February 26th, 2019 at 11:32 am
That’s great–much of my reply above would apply here too. I honor both of your commitments, and am wondering what roles the less-committed reenactor can play in our ongoing “dialogue” between the present and the past.
February 26th, 2019 at 11:33 am
While there is the possibility of trivializing history because of costumed recreations, I think anything that gets people interested in history–authentic history–should be encouraged. History boiled down to names and dates all too often makes it inaccessible and boring to others. I earned my MA in history, but nothing made it come alive for me more than visiting historical sites and reading historical fiction. History should engage all the senses.
February 26th, 2019 at 2:34 pm
My partner spent weeks trying to track down a particular type of 18th century Spanish officer’s uniform, based on a meager reference to the male protagonist in her historical graphic novel having worn such a thing. I was torn between admiring her devotion to getting the historical information right, and suggesting that the author may well have misidentified the uniform, seeing it came from the other end of Europe and the protagonist wasn’t officially entitled to wear it.
It’s akin to the re-enactors’ problems of authenticity, and reminded me of just why it looks more important to them than to most non-public historians. (And I really wish the category “public historian” didn’t have it’s current meaning. What, the rest of us only do history in private?) The visual elements are one of the ways they ground themselves, help keep them interested, just as finding out the first marquess in England was created by Richard II, a detail of little importance, nevertheless helped me see why the rest of the nobility might be upset with Richard II.

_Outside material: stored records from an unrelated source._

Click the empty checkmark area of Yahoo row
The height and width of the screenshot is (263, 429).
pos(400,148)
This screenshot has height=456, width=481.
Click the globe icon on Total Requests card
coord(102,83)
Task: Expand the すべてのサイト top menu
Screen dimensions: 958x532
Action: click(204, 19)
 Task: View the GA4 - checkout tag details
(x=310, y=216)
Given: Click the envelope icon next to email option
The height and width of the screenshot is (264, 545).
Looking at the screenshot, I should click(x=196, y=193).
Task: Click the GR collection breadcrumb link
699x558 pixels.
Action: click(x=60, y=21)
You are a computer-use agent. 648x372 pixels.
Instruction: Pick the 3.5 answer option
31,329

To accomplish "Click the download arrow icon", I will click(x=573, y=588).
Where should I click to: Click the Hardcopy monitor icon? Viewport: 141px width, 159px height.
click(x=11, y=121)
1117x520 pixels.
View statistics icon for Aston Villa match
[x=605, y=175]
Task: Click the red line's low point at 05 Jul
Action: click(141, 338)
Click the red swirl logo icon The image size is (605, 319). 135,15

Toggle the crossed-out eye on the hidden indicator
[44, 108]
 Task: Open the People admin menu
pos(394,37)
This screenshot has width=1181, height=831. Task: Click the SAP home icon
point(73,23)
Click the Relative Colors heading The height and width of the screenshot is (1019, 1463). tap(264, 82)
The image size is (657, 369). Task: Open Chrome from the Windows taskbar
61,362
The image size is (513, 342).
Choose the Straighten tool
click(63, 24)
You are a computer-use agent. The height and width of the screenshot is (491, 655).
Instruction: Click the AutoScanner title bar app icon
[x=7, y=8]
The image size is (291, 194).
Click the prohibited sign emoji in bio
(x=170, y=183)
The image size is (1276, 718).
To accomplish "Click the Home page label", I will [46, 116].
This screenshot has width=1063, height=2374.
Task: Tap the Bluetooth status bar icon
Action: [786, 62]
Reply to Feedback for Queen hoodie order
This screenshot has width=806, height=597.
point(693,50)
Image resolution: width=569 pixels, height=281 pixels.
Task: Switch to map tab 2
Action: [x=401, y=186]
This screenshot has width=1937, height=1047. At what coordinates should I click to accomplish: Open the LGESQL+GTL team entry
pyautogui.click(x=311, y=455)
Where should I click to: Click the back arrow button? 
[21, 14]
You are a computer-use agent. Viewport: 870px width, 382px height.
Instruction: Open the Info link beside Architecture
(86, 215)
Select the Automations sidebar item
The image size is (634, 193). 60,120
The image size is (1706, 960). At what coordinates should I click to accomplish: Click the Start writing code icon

February 26th, 2019 at 4:02 pm
Wow, very useful analogies for me here, Brian! There just seems to be such a disconnect here, between academic and public historians, between academics and the public, and then there seem to be rules about what should be reenacted and what should not. I’m just probing and thinking.
February 26th, 2019 at 6:36 pm
I argue the subject with myself, too! 🙂
(And my apologies for not proofreading and leaving behind an “it’s” that should have been an “its.” It’s amusing that I feel a need to apologize for this, and not some of the other typos I’ve committed in comments on your blog. I guess because most typos are obviously typos, while that one looks as if I did not learn a well-known lesson.)